▶ [Текст для чтения]:
>>>

Уже само перечисление, которое я делаю, вызывает, очевидно, странное впечатление, потому что я называю совершенно разные вещи, формально не похожие одна на другую. Я говорю: «жизнь», «человеческая жизнь», «жизнь в ее биологическом смысле», «история», «общая история», «культура», и, казалось бы, какая между ними связь и почему все эти разные вещи можно обозначить более или менее одними и теми же словами? Однако можно, и вы увидите почему. Кроме того, я хочу предупредить, что само то, что называется философией жизни, в общем-то, в прежнем виде не существует, в отличие от того, как, скажем, существовал экзистенциализм в начале века и существует сейчас. Феноменология возникла в начале века и сейчас существует как четко очерченное философское направление. Неопозитивизм существовал в начале века, он также существует и сейчас как четко очерченное, хотя и изменившееся, конечно (как все они менялись), философское направление.

<<<

▶ [Исходные данные]:

>>>

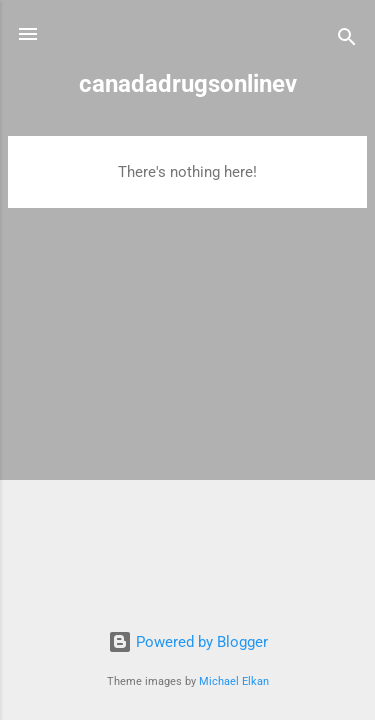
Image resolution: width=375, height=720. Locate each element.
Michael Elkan (234, 681)
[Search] (347, 40)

<<<

▶ [Цель]: Продолжите приведенный выше текст о философии жизни, начав сразу после его последнего предложения.

▶ [Ответ]:
Философия жизни ушла в прошлое, она умерла, скажем так, славной смертью и, умерев, повлияла на все остальные философские направления. Можно различить последующие философские направления и философию жизни, сказав, что философия жизни не есть строго техническая философия, то есть такая философия, которая занималась бы собственно внутренними философскими проблемами (кроме, пожалуй, Бергсона), а именно проблемами философского теоретического языка. Все темы философии жизни, которые были введены в контексте разного материала, биологии ли или истории культуры, мы обнаруживаем уже на строгом философском языке у экзистенциалистов и феноменологов и у других философов. И в этом смысле новый философский язык, скажем язык феноменологии, оказался вполне заменяющим для тех проблем, которые первоначально были поставлены на другом языке – на языке, скажем, Дильтея, или Бергсона, или Шпенглера.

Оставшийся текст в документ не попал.